And then back then even, you know, I had to, I had to search somebody. And you could tell the quality of some of these tapes. You have to get the second or third generation. Someone had a VHS, a VCR, which was like, we paid like 600 for our first one. So then you've got to find somebody with two that. That would double.
It was crazy. It was crazy thinking and then seeing this stuff. It just, I just thought it was awesome. If it really felt like. Well, it felt like wrestling. What I grew up watching. So. All right, your final clip.
[00:14:48] Speaker B: So the final one, this was a little more obscure time in Bob's career where he went to. So Brad was in Jim Crockett Promotions and Armstrong. Bob was wrestling down in Continental. And so he came to Jim Crockett Promotions in 87.
I want to say it was around March or April and stayed for a few months. Him and Brad tagged up for the Jim Crockett Senior Memorial Cup Tournament. And so this one was a television title match. Tully Blanchard defending the TV title, plus putting up his JJ's briefcase with $10,000 cash in it against Bob.

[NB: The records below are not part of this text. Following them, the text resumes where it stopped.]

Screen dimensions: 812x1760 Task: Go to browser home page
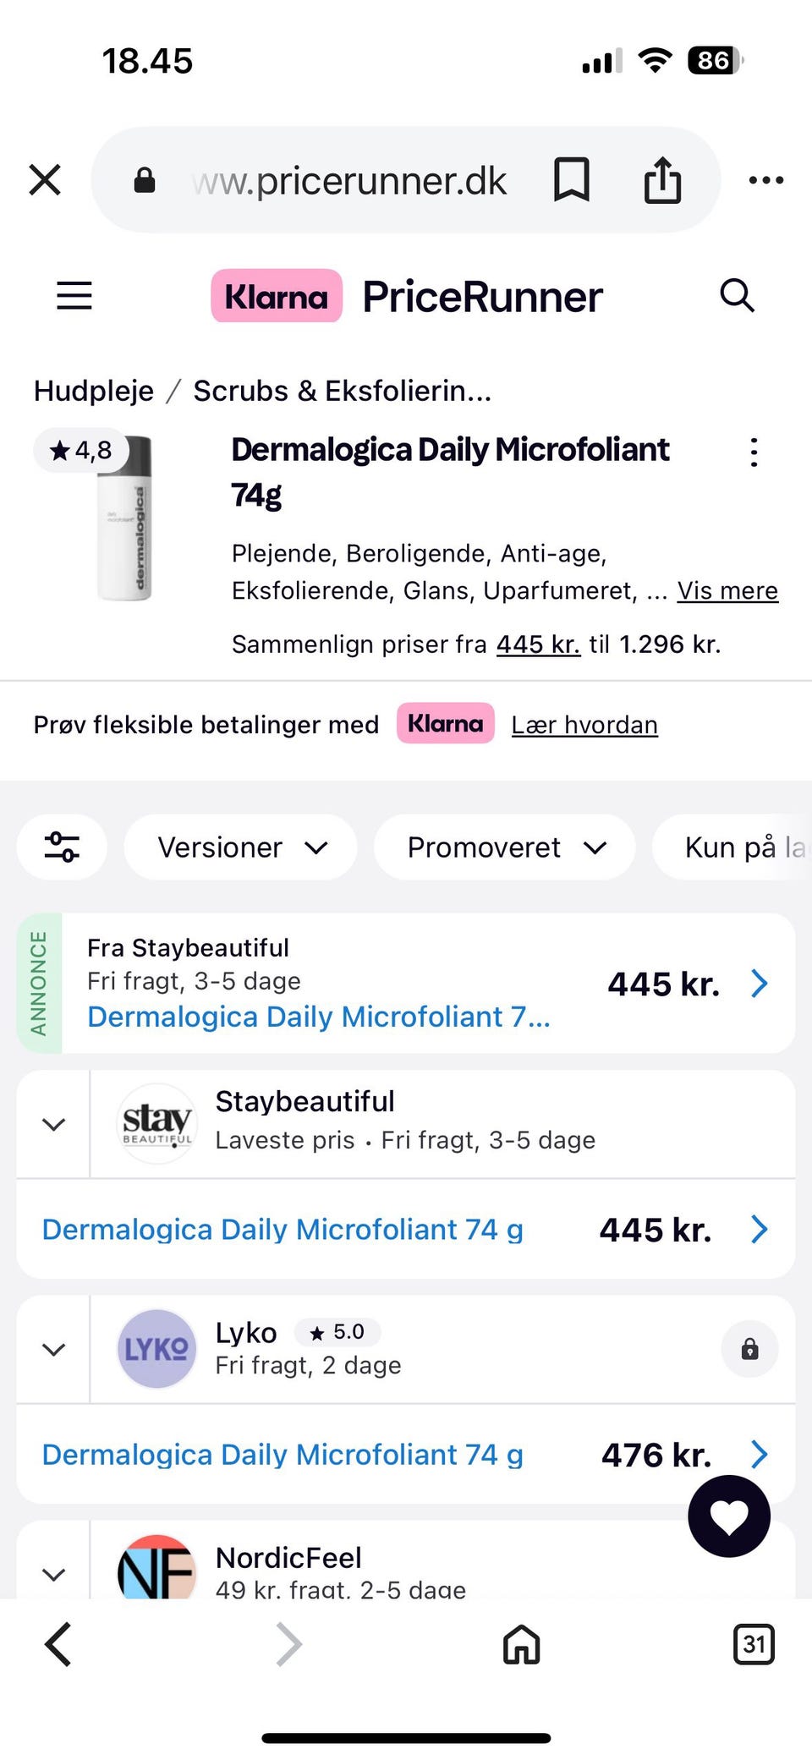521,1644
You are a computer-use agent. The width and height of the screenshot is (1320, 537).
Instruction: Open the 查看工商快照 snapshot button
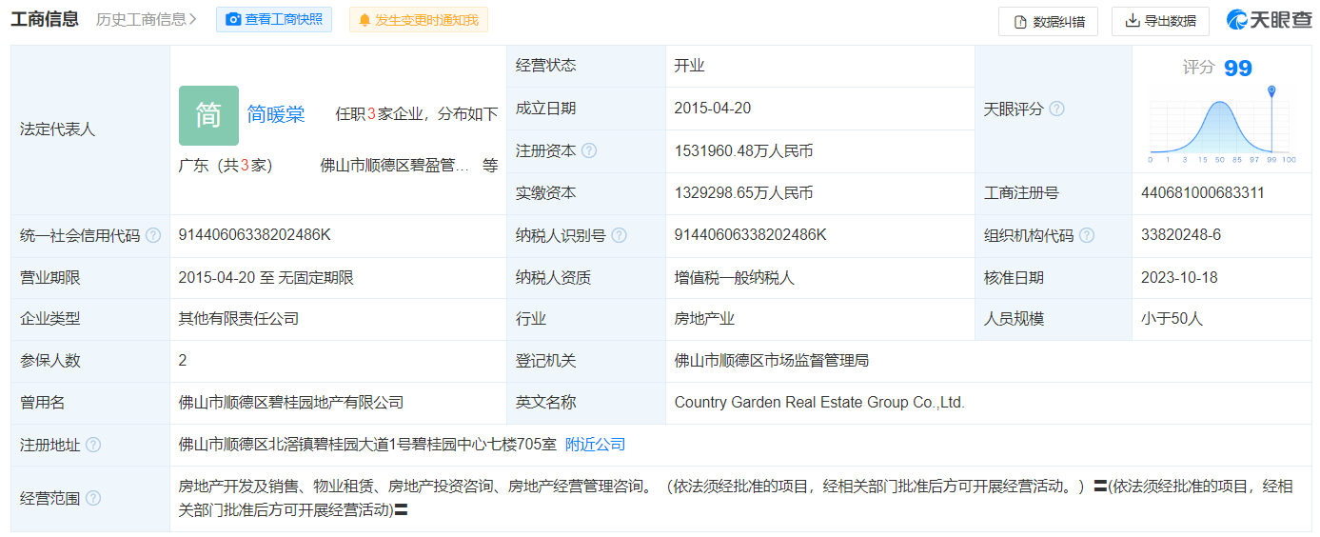coord(274,19)
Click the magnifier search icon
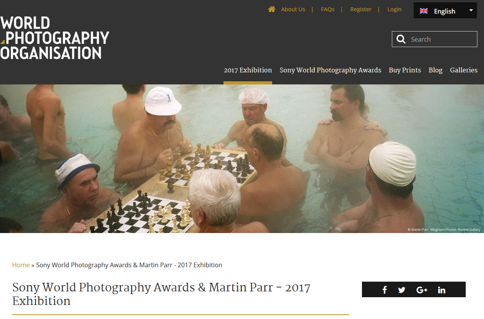Viewport: 484px width, 319px height. point(401,39)
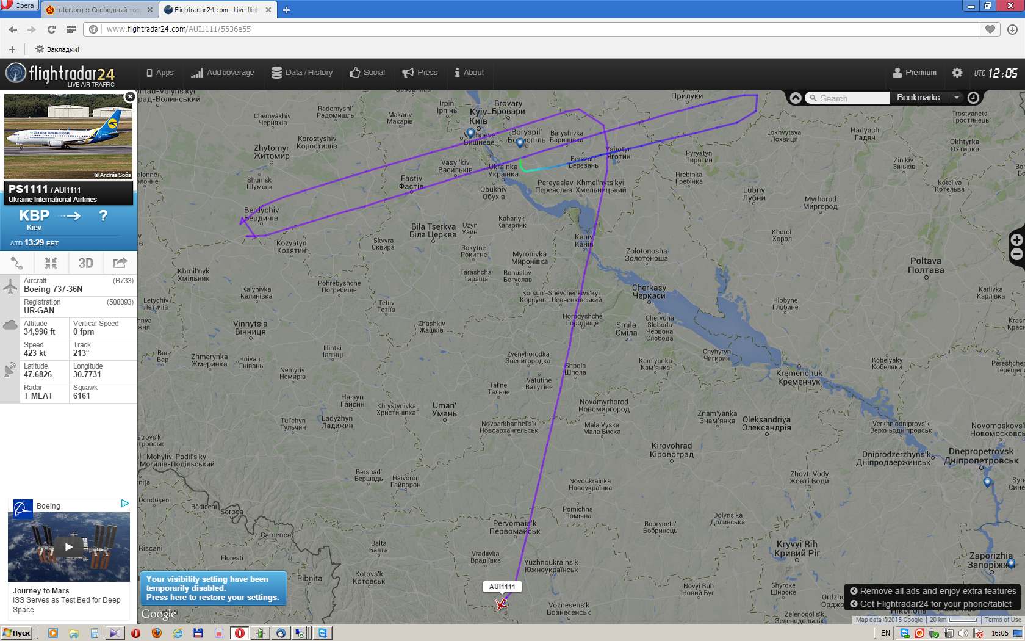Open the settings gear in header
1025x641 pixels.
click(957, 73)
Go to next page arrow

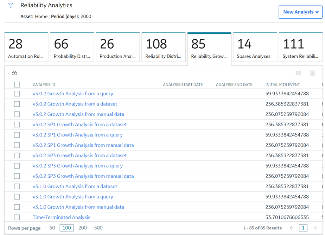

And I don't know, I mean, I know this is kind of random. There's a. This is by no means representative of Bob's best work or anything like that. But I just found it fun because this is a little later in Bob's career, which sounds weird to say later in his career because he would go on, you know, I watched Bob Armstrong wrestle on a show I was on a year and a half ago when he was 78 years old and he was tagging with Mike Jackson against two young guys. And the crowd went just as nuts as they always did. But anyway, this is kind of later in his career, but he was.
He still knew how to work the crowd. And I thought it was a really good match on Tully's part. Like if Flair had not been in Jim Crocker Promotions, I think Tully could have carried the world title and been a champion almost on the level of Flair and would have managed to keep a lot more heat than Flair. Where people, a lot of people love Flair. Everybody hated Tully, you know, but that's a whole nother show. But anyway, I just thought it was a fun match between Armstrong and Tully. Classic stuff, you know, Bob gets to chasing him, Tully slides in the referee goes to jj, Tully grabs that aluminum briefcase that the money's in, cracks Bob over the head. 1, 2, 3, manages to defend and keep his TV title and still be the shithead of the situation. And Bob comes out looking just fine. But it's not a period of Bob's career that you hear talked about a lot. Like not a lot of people talk about his short stint and Jim Crocker promotion. So I thought had something different to add to the mix.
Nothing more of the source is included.